Please Bring Me Home has put a call out for people interested in helping with ongoing grid searches for Luciano Trinaistich, who went missing in July 2007, and Chris Rivers, who’s been missing since August 2017.
There is a full weekend of searches on May 11-12, after that executive director Nick Oldrieve said they want to have searches every second Sunday.
Both of the cases have connections to the west end of Murphy Road. Over eight kilometres long, the road connects Highway 655 to Florence Street (Hallnor Road) north of the Ontario government complex, on the way to the Bell Creek Mine site.
Please Bring Me Home was in town last spring for a search.
In Northern Ontario, the non-profit group has been involved in investigating the cases of Luke Joly in North Bay and Meagan Pilon in Sudbury.

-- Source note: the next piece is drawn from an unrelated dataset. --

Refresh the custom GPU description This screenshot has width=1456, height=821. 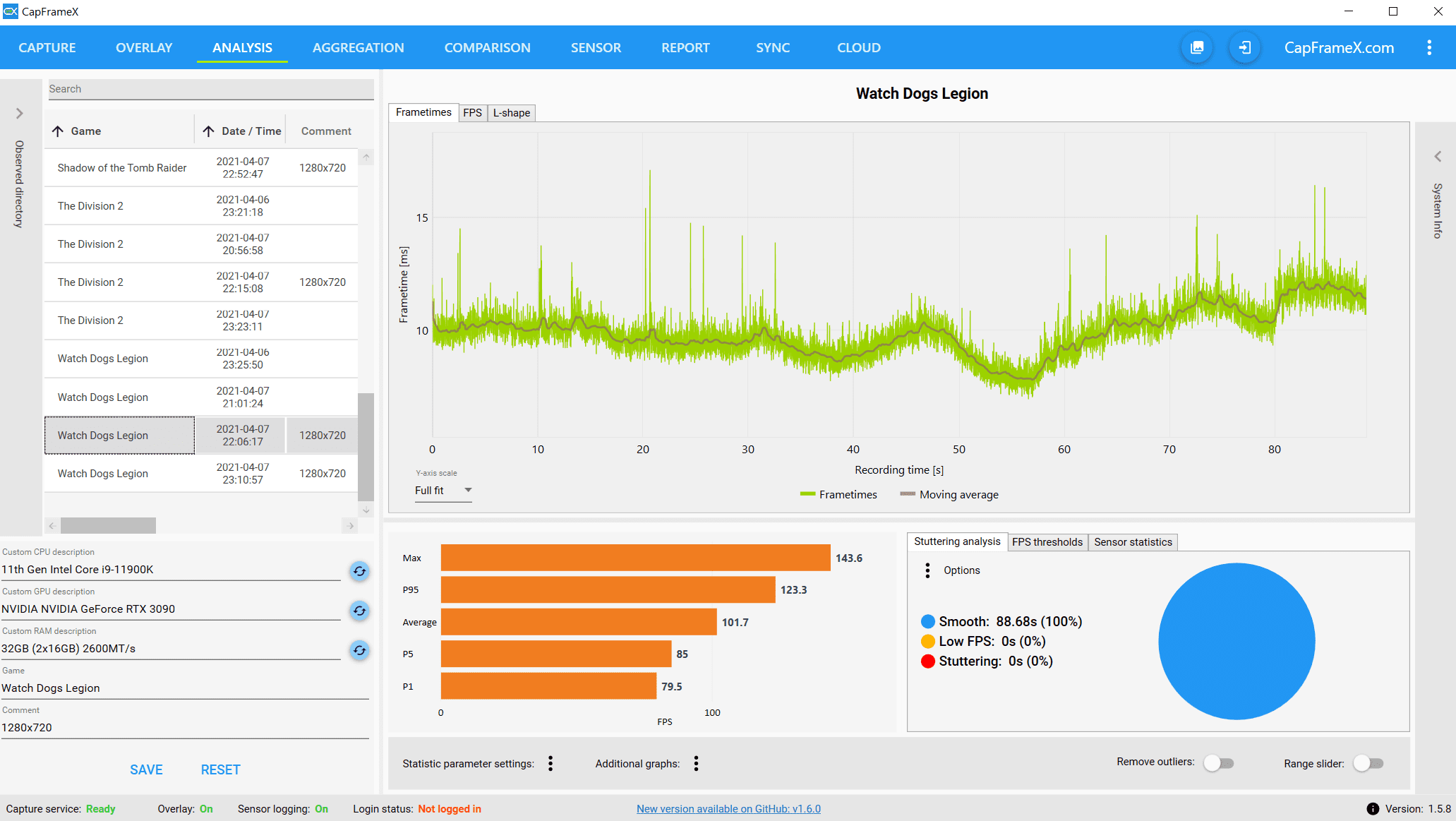coord(359,610)
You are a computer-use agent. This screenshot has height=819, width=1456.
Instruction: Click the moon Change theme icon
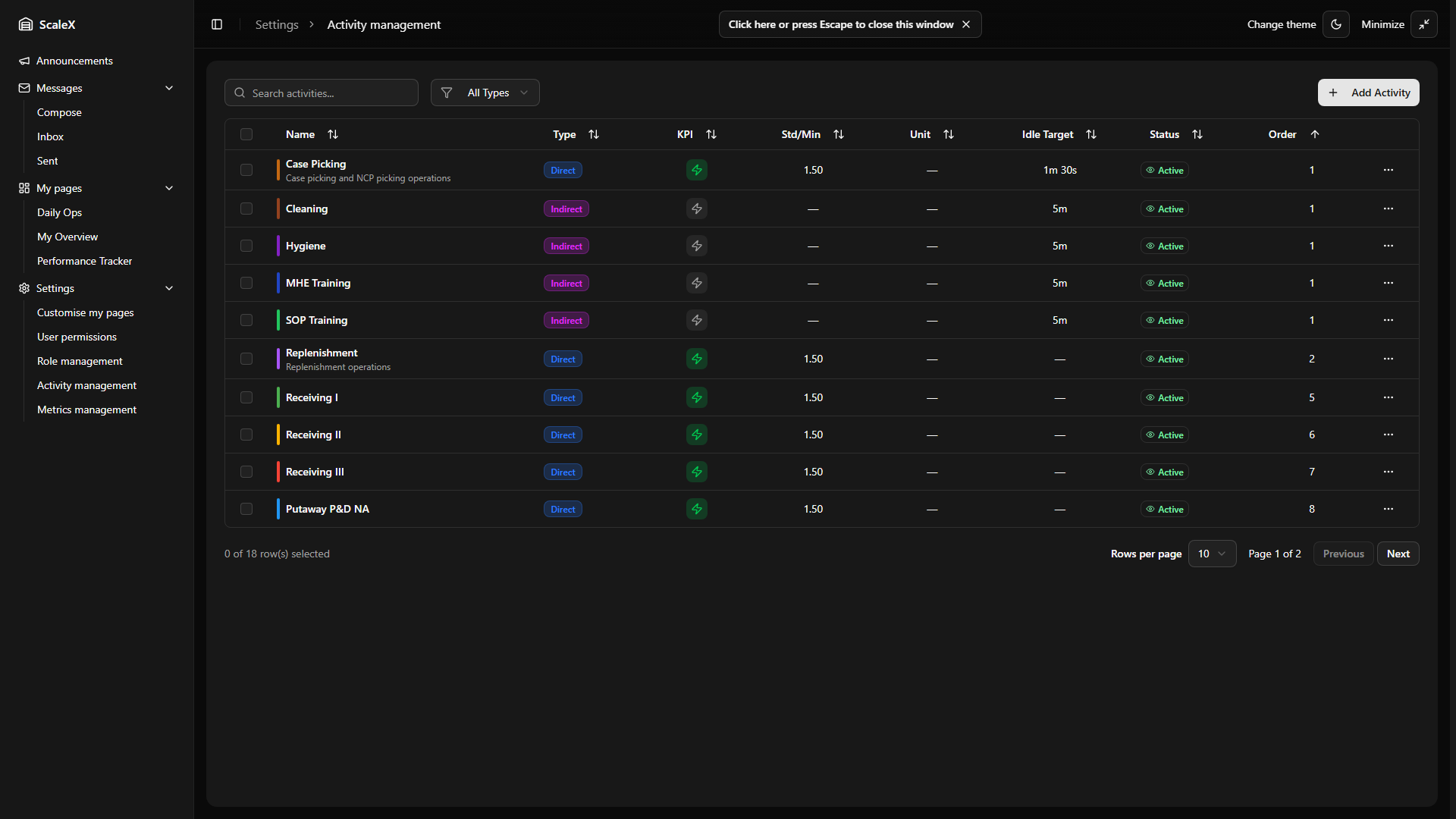click(1336, 24)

They plan to be slow and methodical when they return to the Timmins area. Oldrieve said people will walk, stop, rake, and repeat.
“It’s literally that painstakingly slow. But that’s what we do. We don’t want to return back. We want it to be certain that there’s no one there,” he said.
Trinaistich was 79 years old when he went missing. He was last seen on July 24, 2007, according to Timmins Police information on missing people cases.
He was last seen leaving his residence to go blueberry picking in the Highway 655 area and his vehicle was located on July 25, 2007, on Murphy Road.
Rivers was 44 when he was last seen in Timmins on Aug. 29, 2017. His vehicle was found abandoned in a wooded area of Murphy Road on Sept. 6, 2017.
A police ground search of the area turned up no signs of him and the search was suspended. Police later expanded the focus area for another ground search at the end of September 2017.
Both of the families reached out to Please Bring Me Home and know that the searches are happening, said Oldrieve. The local police are also notified about searches.